ASK anyone about their local council and they’re likely to complain. Whether it’s potholes blighting the streets or planning blunders, every council has its failings. Yet each year when the buds of spring are blooming outside, householders dread the day council tax letters slip through their letterboxes. And no wonder – since the start of the millennium, council tax bills have more than doubled, over twice the rate of inflation.
Residents in almost every local authority in the country are facing council tax rises. Only Scottish taxpayers have been saved from another round of crushing hikes thanks to a cash injection from the Sturgeon government, already bankrolled by ratepayers, as the TaxPayers’ Alliance recently pointed out.
Perhaps we wouldn’t mind the yearly rise if it was well spent. But taxpayers are rightly suspicious of their local authorities’ handling of their cash. Our latest polling found the majority thought their council’s performance was ‘average’. Town halls will have to work a lot harder before residents start singing their praises.
A good place to start would be cutting back on staff pay and perks. The TPA’s latest annual Town Hall Rich List shows that last year more than 2,800 town hall employees received over £100,000 – a figure most can only dream of – with an extra 135 joining the list since the previous year. Almost 700 received over £150,000. No doubt the majority of council letters will describe a lack of funding for services as the reason behind the rate rise. Yet given these findings, taxpayers have every right to question whether they’re getting value for money out of their local authority leadership.
You would think after such an unprecedented year, town hall bosses would have read the room a little better, especially with local elections coming up. We found the top three biggest issues for people on May 6 will be their council’s general competence (36 per cent), how much money they waste (32 per cent) and council tax levels (31 per cent). It’s a clear message to town halls to get a grip on waste such as these supersized pay packets before hitting residents with another round of hikes.
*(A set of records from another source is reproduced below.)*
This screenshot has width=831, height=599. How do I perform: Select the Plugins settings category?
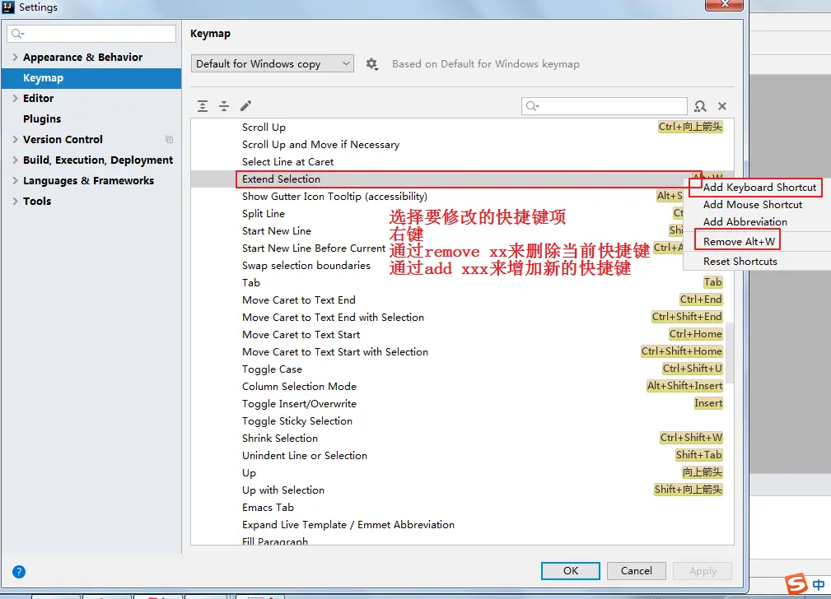[x=42, y=119]
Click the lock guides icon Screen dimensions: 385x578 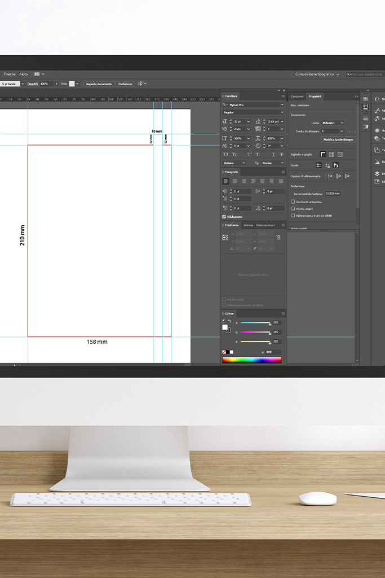(328, 165)
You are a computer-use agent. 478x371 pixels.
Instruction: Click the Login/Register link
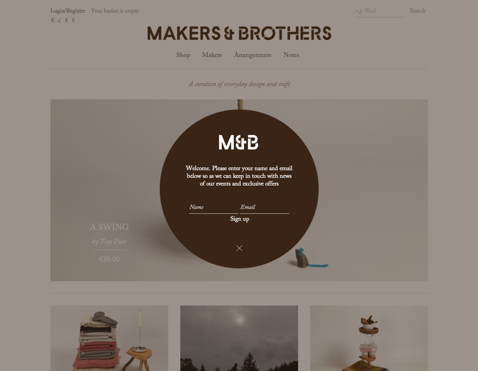68,11
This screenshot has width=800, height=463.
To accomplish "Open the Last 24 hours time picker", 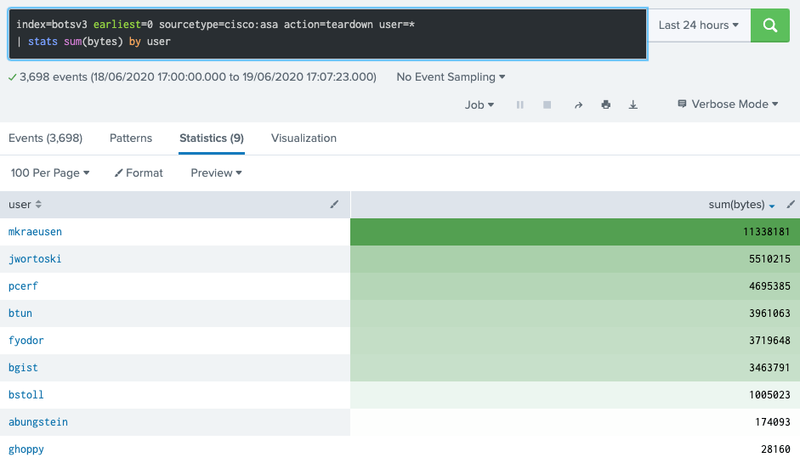I will pos(698,25).
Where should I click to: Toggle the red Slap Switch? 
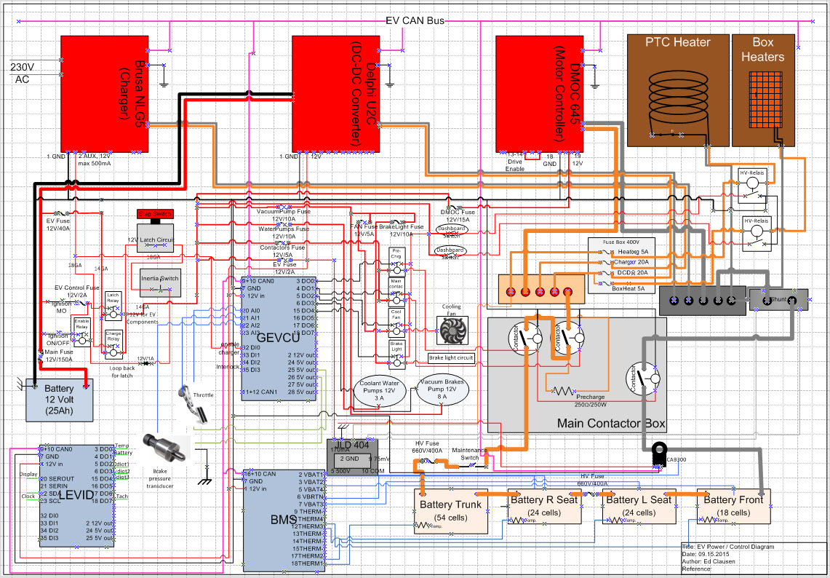156,213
Indeed, 59 per cent of people think councils should freeze or cut senior staff pay and perks to help keep bills down.
The rate rises couldn’t come at a worse time. Households up and down the country are struggling to make ends meet, none more so than working-class families. From decorators to delivery drivers, carers to cleaners, ordinary taxpayers have been battered by Covid. It’s been a tough year for everyone, but the burden of the pandemic has overwhelmingly fallen on the poorest. In 2017-18, families on the lowest incomes were already losing almost half of their gross income in tax. So it shouldn’t come as a shock that this round of tax hikes is supported by only 8 per cent of voters in the social grades D and E.
Whether rich or poor, there’s one thing we can all agree on – our survey showed 74 per cent think council tax should be cut or frozen. That’s why the TaxPayers’ Alliance have launched a petition calling on local councils to stop council tax rises. Councils simply can’t carry on patting themselves on the back while whacking up taxes. At every level of government, value for money has always and will always be important, but in times like these, it’s essential.